The Atlantic Monthly, Volume 14, No. 82, August, 1864 eBook

This eBook from the Gutenberg Project consists of approximately 305 pages of information about The Atlantic Monthly, Volume 14, No. 82, August, 1864.

The Atlantic Monthly, Volume 14, No. 82, August, 1864 eBook

This eBook from the Gutenberg Project consists of approximately 305 pages of information about The Atlantic Monthly, Volume 14, No. 82, August, 1864.

I addressed the same remark to Miss Joey that night at tea.

“The girl,” said she, “is an innocent little country-girl.  She’s got a good skin and a handsome set of teeth.  But there’s no need of her findin’ out her good looks, unless you men-folks put her up to ’t.”

This I of course took to myself, David being out of the question.

An innocent little country-girl!  And so she was.  She brought to mind damask roses, and apple-blossoms, and red rosebuds, and modest violets, and stars and sunbeams, and all the freshness and sweetness of early morning in the country.  A delicious little innocent country-girl!  Poor David! who could have guessed that you were to be the means of letting in upon her benighted mind the secret of her own beauty?

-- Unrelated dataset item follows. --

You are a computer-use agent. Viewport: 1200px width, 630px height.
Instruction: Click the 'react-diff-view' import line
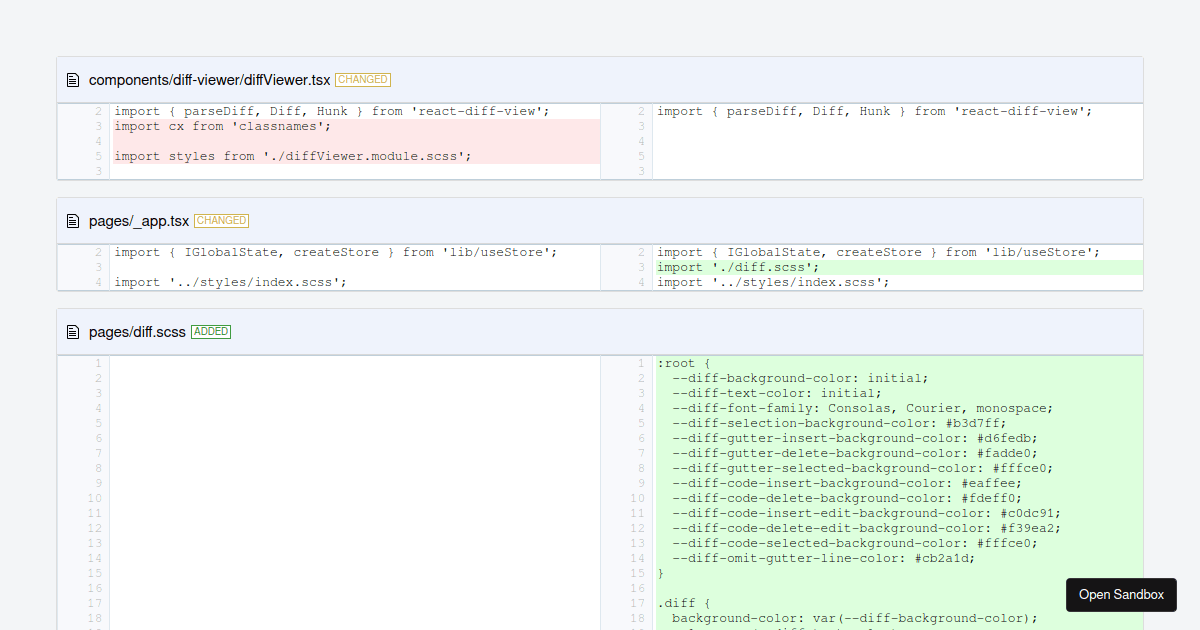click(330, 111)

Anybody who has travelled in the country has noticed two kinds of country-girls.  The first are green-looking and brazen-faced, staring at you like great yellow buttercups, and are always ready to tell all they know.  The others are shy.  They look up at you modestly, with their blue or their brown eyes, and answer your questions in few words.  Of this last kind was Mary Ellen.  She looked up with brown eyes,—­not dark brown, but light,—­hazel, perhaps.

And those brown, or hazel, or grayish eyes looked up to some purpose,—­as David, if he had had the gift of speech, might have testified.  But a man may tell a good deal and never use his tongue at all.  The eyes, for instance, or even the cheeks, can talk, and are full as likely not to tell lies.

It might have been two months, perhaps, after the other half was let, that I heard Mrs. Lane say one day,—­

“Joey, there’s an alteration in David.”

“For better or wuss?” calmly inquired that maiden.

I did not hear the reply, but I had seen the alteration.  In fact, I had noticed it from the beginning, and had come to the conclusion that the mischief was done the first day,—­that his heart somehow got a twist in the screwing-up of the bed-cord,—­that it received every one of the blows which those white arms were aiming at the insensible wood.

It was a case which had vastly interested me.  I mean that it was quite in my line, detecting a man’s secret in his countenance.  I was glad of the practice.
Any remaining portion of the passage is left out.